### Provided entries:
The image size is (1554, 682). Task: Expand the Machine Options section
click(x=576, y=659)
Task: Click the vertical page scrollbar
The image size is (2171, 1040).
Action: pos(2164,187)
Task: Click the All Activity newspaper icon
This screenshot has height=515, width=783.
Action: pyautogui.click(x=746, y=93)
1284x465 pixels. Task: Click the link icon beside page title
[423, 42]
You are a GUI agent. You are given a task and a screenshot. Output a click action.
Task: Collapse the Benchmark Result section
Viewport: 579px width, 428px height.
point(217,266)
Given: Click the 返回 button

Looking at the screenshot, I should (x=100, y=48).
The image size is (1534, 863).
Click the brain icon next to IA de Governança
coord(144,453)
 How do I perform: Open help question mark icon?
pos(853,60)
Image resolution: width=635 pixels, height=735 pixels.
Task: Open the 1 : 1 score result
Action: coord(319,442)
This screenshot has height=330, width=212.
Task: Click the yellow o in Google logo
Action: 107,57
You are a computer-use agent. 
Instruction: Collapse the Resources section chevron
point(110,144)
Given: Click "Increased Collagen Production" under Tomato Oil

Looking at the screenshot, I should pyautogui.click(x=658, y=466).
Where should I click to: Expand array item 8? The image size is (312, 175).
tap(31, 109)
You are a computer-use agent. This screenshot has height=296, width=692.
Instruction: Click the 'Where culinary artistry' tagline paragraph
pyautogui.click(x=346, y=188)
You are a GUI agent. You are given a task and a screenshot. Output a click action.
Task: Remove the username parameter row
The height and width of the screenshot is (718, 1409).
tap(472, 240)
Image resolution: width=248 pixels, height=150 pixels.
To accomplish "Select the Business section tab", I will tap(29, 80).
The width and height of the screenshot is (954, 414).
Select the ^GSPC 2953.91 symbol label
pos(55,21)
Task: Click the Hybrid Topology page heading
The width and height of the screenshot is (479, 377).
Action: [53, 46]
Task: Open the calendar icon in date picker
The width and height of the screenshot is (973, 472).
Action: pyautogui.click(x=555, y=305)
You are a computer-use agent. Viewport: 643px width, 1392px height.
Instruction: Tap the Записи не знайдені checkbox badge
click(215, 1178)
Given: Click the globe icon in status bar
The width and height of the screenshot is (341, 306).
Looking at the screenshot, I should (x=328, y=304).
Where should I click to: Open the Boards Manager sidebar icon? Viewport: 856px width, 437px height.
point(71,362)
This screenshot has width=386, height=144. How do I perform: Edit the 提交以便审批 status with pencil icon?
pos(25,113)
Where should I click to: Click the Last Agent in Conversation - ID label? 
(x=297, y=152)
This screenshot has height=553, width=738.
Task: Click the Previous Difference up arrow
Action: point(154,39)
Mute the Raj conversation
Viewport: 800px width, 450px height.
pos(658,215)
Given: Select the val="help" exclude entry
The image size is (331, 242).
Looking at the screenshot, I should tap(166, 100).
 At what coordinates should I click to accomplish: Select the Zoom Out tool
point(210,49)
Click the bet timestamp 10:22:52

### Problem description:
Update everything from the line containing "Given: Select the" down to the end of the records by replacing "Select" with "Choose" and leaving everything else unchanged.

### Solution to this problem:
Given: Choose the val="help" exclude entry
The image size is (331, 242).
Looking at the screenshot, I should tap(166, 100).
 At what coordinates should I click to accomplish: Choose the Zoom Out tool
point(210,49)
Click the bet timestamp 10:22:52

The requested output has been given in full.